§ **Exercise**:
Reproduce word for word the stretch of the entries from the start through the line containing "coord(1139,295)".
BEGIN
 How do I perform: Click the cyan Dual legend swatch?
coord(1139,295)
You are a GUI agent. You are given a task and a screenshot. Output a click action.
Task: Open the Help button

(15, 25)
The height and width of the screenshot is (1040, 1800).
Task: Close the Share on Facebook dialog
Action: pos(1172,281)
END
§ **Task solution**:
 How do I perform: Click the cyan Dual legend swatch?
coord(1139,295)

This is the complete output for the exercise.